Tra i tanti passaggi profetici di quel pozzo di informazioni utili che è il documentario Oasis Supersonic, ce n’è uno particolarmente utile in questa circostanza, quello in cui durante un’intervista televisiva nel 1995 – erano i tempi del licenziamento del primo batterista degli Oasis Tony McCarol – Noel dichiara: «I batteristi sono degli inutili sfigati senza talento. Andrebbero licenziati tutti e sostituiti da una drum machine. Non vedo l’ora di dire che sono in una band dance, premi un bottone e tum-cha tum-cha…».
Difficile dire quanto tutto il disegno fosse chiaro in testa di The Chief, fatto sta che un quarto di secolo dopo, eccolo incredibilmente accontentato con tutti quei sintetizzatori e remix ad allungare il brodo, anche se probabilmente neanche sotto acidi si sarebbe mai aspettato di ritrovarsi con una forbicista sul palco. Come sappiamo, quest’anno Noel ha deciso di disseminare lungo il suo cammino tre EP separati, una scelta francamente discutibile e dispersiva, che sperpera il potenziale di alcuni brani tutto sommato buoni.
All’uscita del primo capitolo della trilogia, Black Star Dancing, sostenevamo una tesi ancora valida oggi, che è bene sintetizzare: il viaggio cosmico di Noel lo sta portando su una brutta china. È difficile valutare questo nuovo EP intitolato This is the place, senza il riecheggiare dei versi e del sound del secondo disco solista di Liam Gallagher, uscito solo una settimana fa e che alimenta alla perfezione un circo che se non è studiato a tavolino, è senz’altro lasciato crescere spontaneamente, per portare un po’ di attenzione in più sui due storici fratelli rivali. “Hey kid, did you know?

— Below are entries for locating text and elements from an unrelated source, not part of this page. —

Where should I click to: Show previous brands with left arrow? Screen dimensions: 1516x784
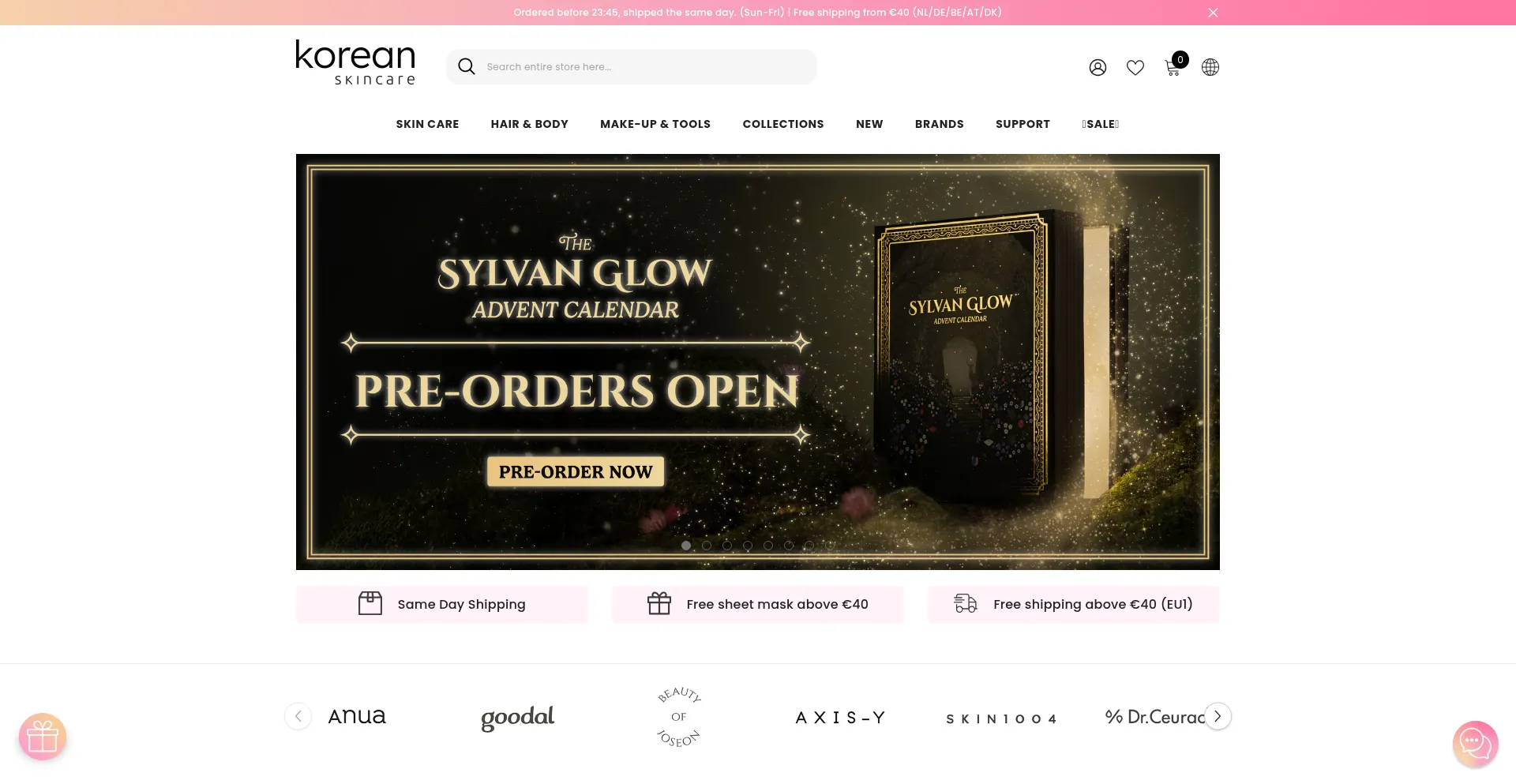[x=298, y=716]
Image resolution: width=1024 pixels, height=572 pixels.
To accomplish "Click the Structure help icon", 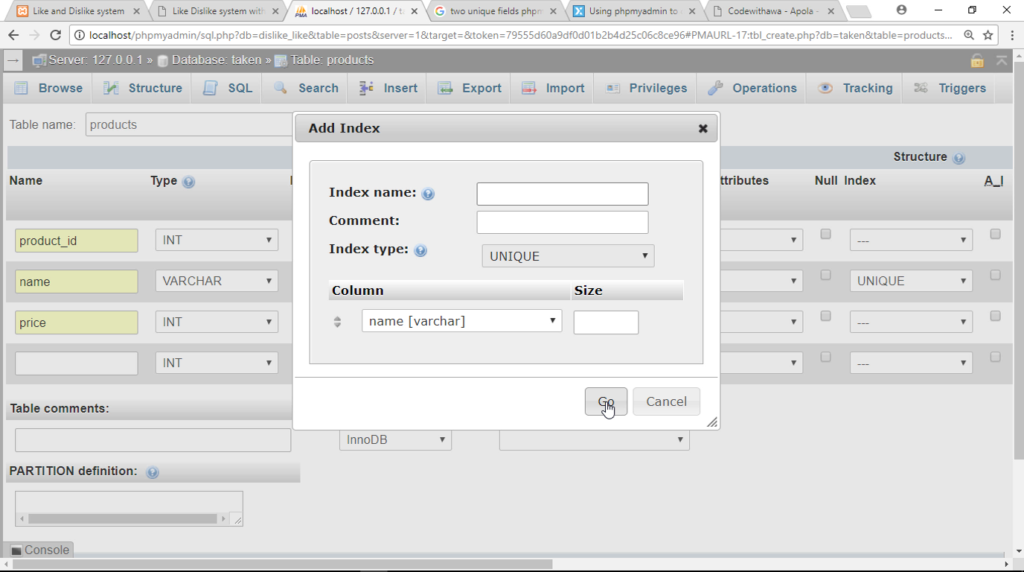I will 959,158.
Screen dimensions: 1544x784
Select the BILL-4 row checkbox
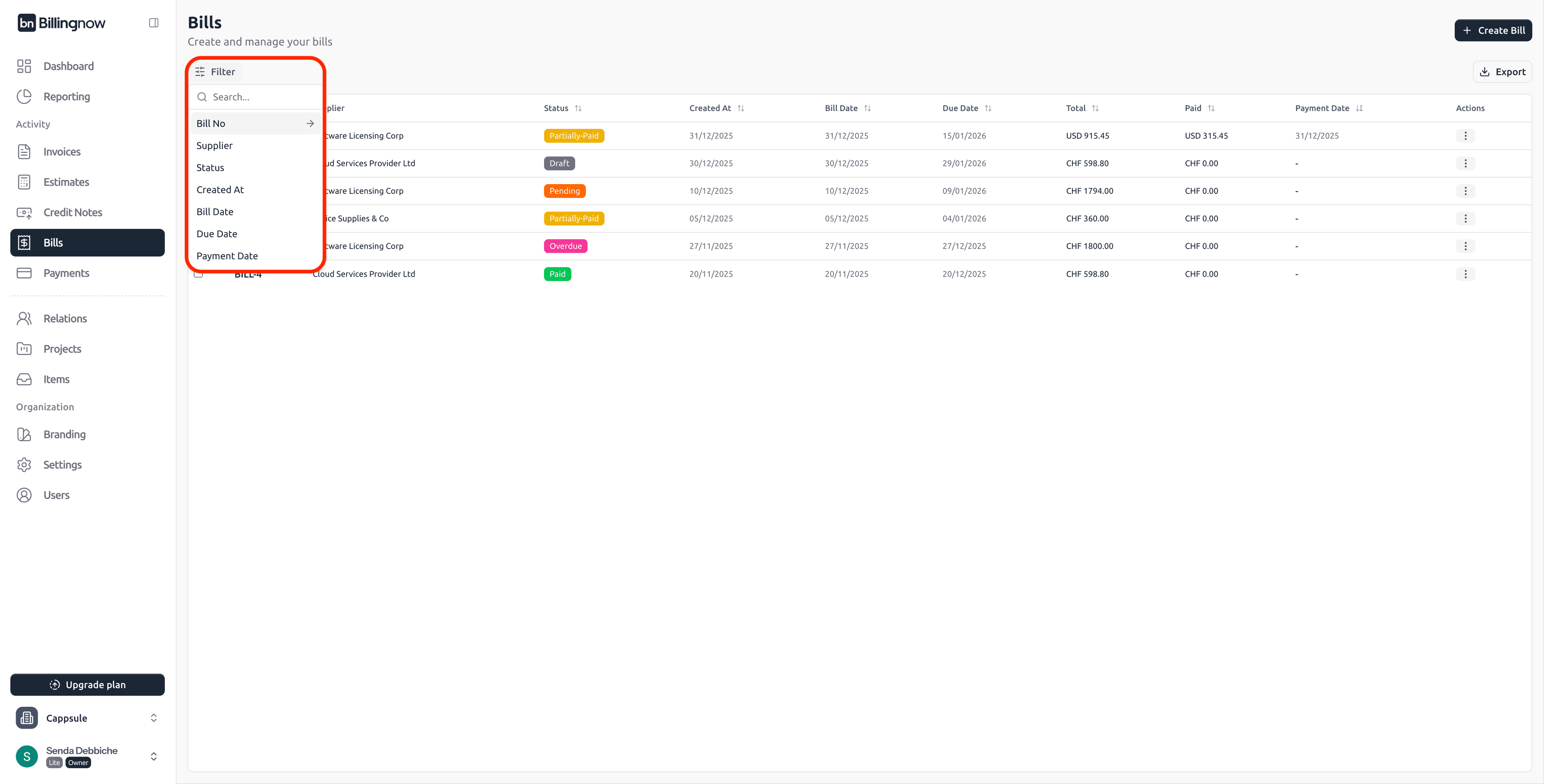point(198,275)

Today 16 years ago it was you and I for the last time. C’mon and open your door, after it all you’ll find out you were always one of us” canta esplicitamente Liam, accompagnato da chitarre 100% Oasis, dalla posizione iconica al microfono e da un video che compiange i dieci anni dallo scioglimento della band. Da questa prospettiva dolorosa è chiaro che questo EP non possa far altro che sembrare spazzatura senza arte né parte, in confronto a una reunion degli Oasis, di cui però Noel, è ormai chiaro e assodato, non vuole sentir parlare. Perciò tanto vale uscire da questo inutile dicotomia e tentare di valutare la musica in sé.

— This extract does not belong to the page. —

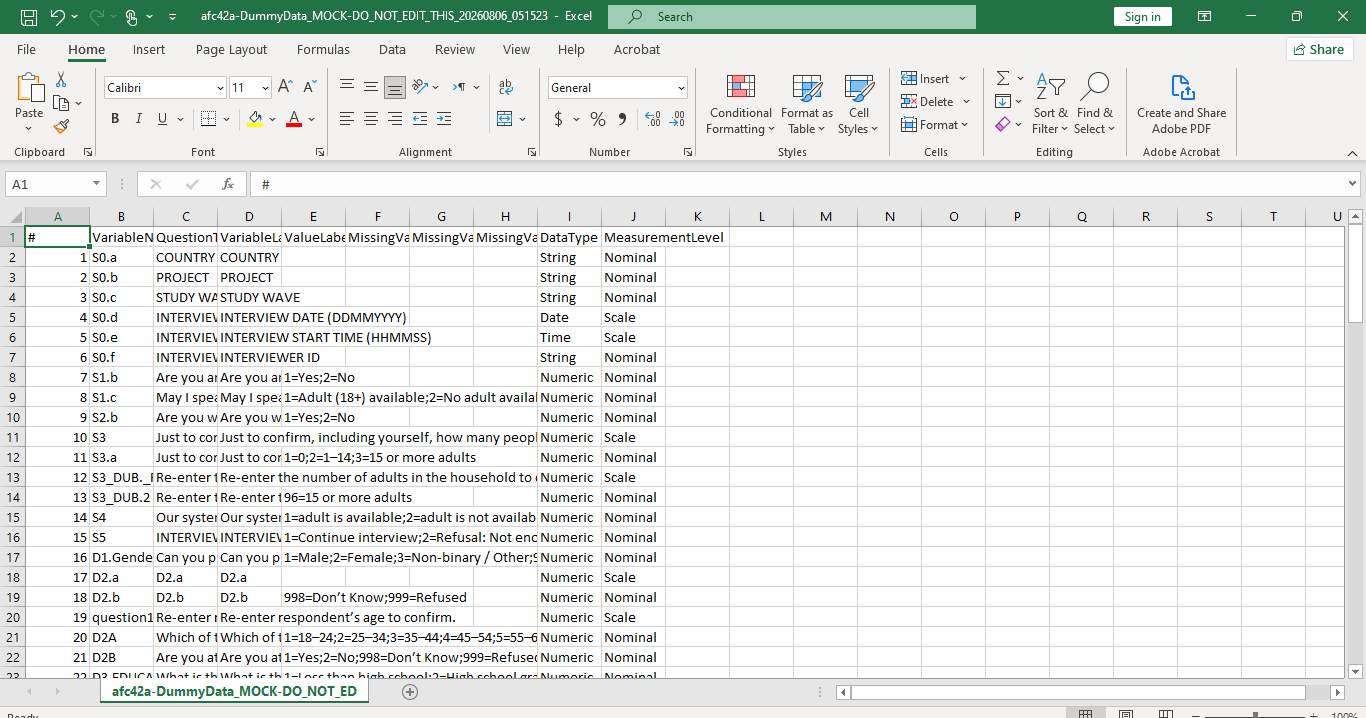Viewport: 1366px width, 718px height.
Task: Switch to the Formulas tab
Action: tap(323, 49)
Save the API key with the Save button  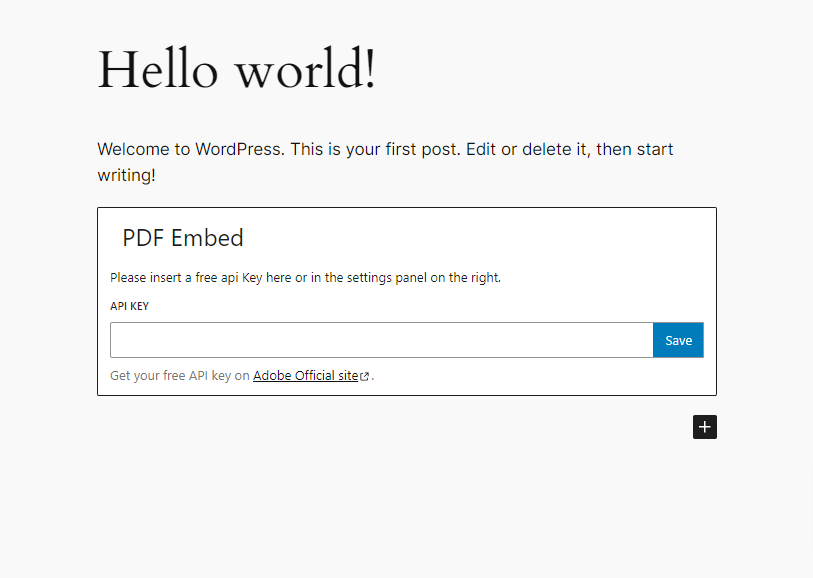point(678,340)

Specifico che sono un detrattore del Noel post-Oasis, quindi ha un peso maggiore quando dico che al netto di tutto, questo EP, non è affatto male. Con “al netto di tutto” intendo dire: togli quei cazzo di inutili remix e fa’ uscire un disco unico, se proprio non vuoi rimettere insieme la rock band più influente degli ultimi venticinque anni, dio santo. Era stato annunciato come un EP dal sound mancuniano e in effetti si trovano facilmente reminiscenze dei riverberi degli Smiths e il beat dei Pulp nella title-track This is the place di cui lo stesso titolo è una citazione al poeta mancuniano Tony Walsh.

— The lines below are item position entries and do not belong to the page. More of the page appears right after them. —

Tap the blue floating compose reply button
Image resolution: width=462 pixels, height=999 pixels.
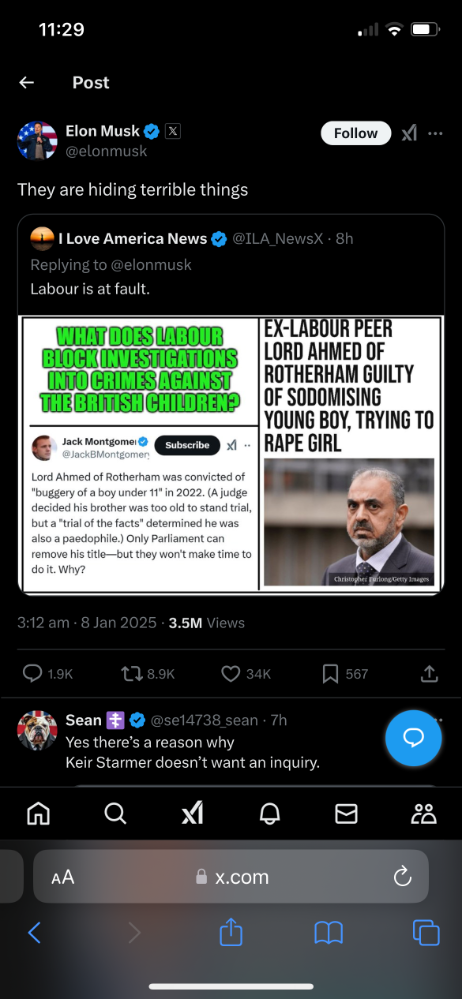pos(414,738)
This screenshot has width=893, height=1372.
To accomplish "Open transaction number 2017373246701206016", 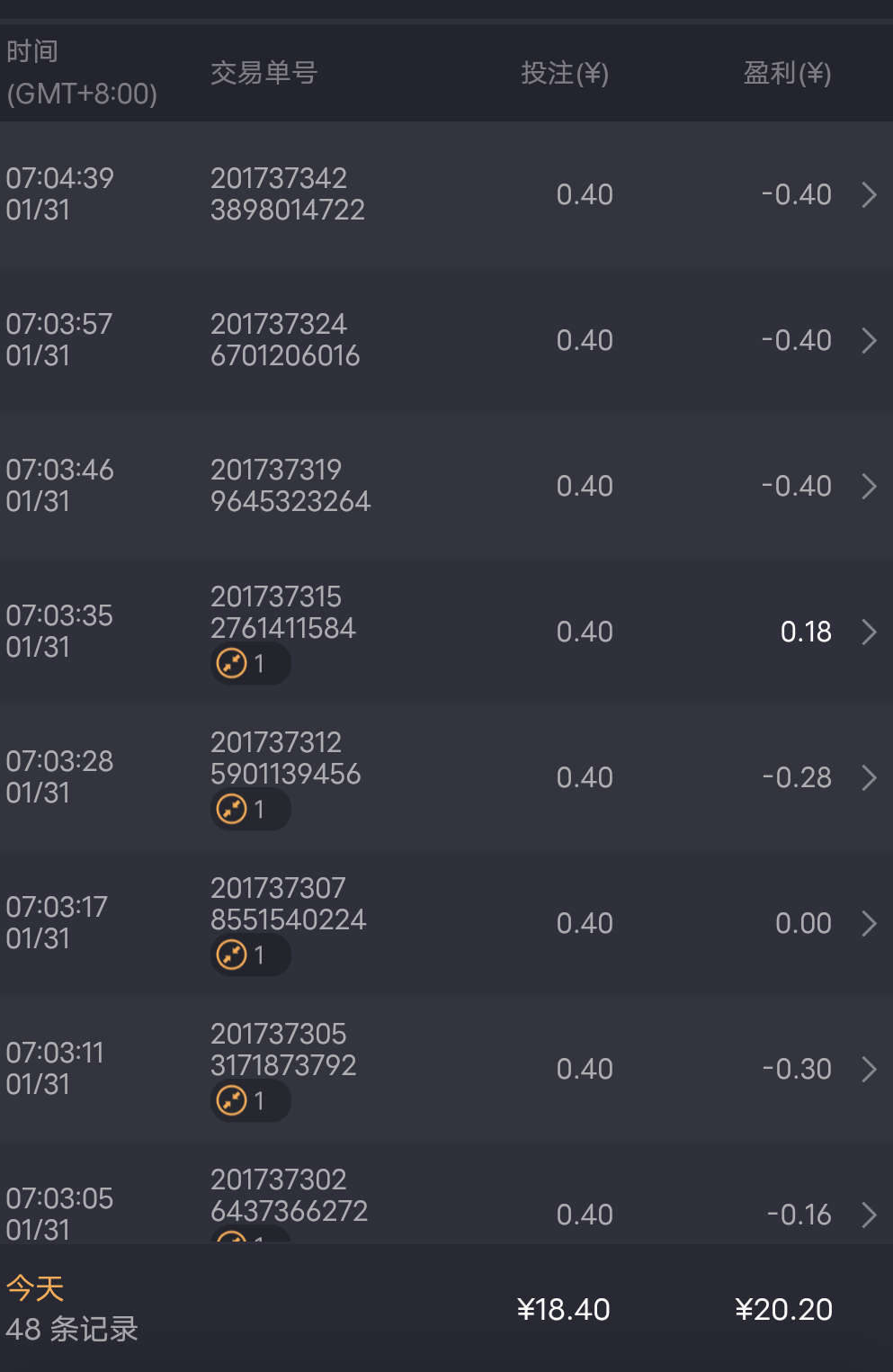I will [285, 340].
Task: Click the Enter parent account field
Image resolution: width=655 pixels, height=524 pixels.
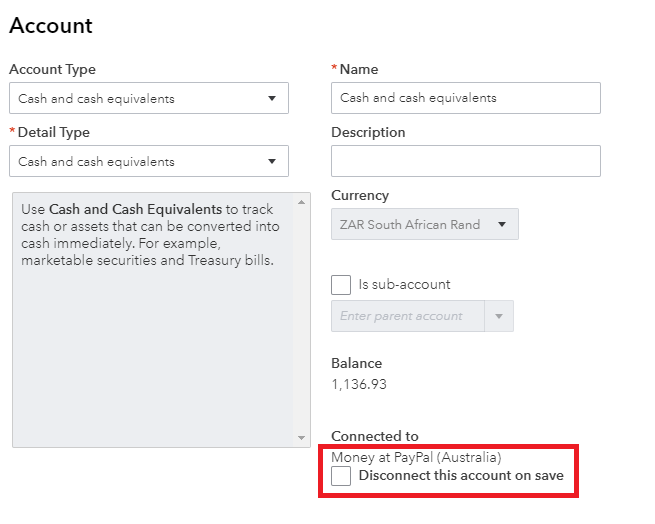Action: click(407, 316)
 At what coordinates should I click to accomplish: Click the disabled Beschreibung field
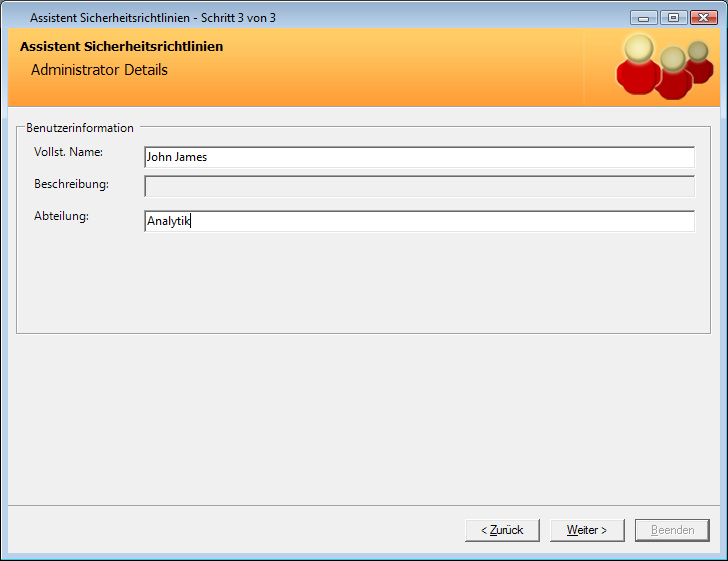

Proseguendo con l’ascolto però, invece che Manchester, si trovano anche tracce della scena scozzese e di un certo indie pop à la Belle and Sebastian o Camera Obscura in A dream is all you need, che dei tre brani in questione è probabilmente il più bello e che peraltro ricorda tantissimo In the morning dei The Coral, singolone di successo uscito nel lontanissimo 2005, quindi è impossibile non apprezzarlo. Infine Evil Flower, dove entrano in scena gli Stone Roses e gli Happy Mondays. A questo punto, se vogliamo, quei due remix finali possono essere un tributo alla scena acid-house, ma è davvero ridicolo, con tutto il bene, immaginarsi Noel confrontarsi con quella scena.
Perché il discorso è proprio questo, pur trattandosi di tre canzoni carine, nessuno sceglierà di ascoltare Noel Gallagher se ha voglia di ascoltare questo genere di musica, perché esistono decine di musicisti migliori di lui in questo campo. Liam l’ha capito, e infatti non si sposta di una virgola dagli schemi – triti e ritriti – su cui può avere ancora voce in capitolo, Noel invece ha deciso di essere uno qualsiasi.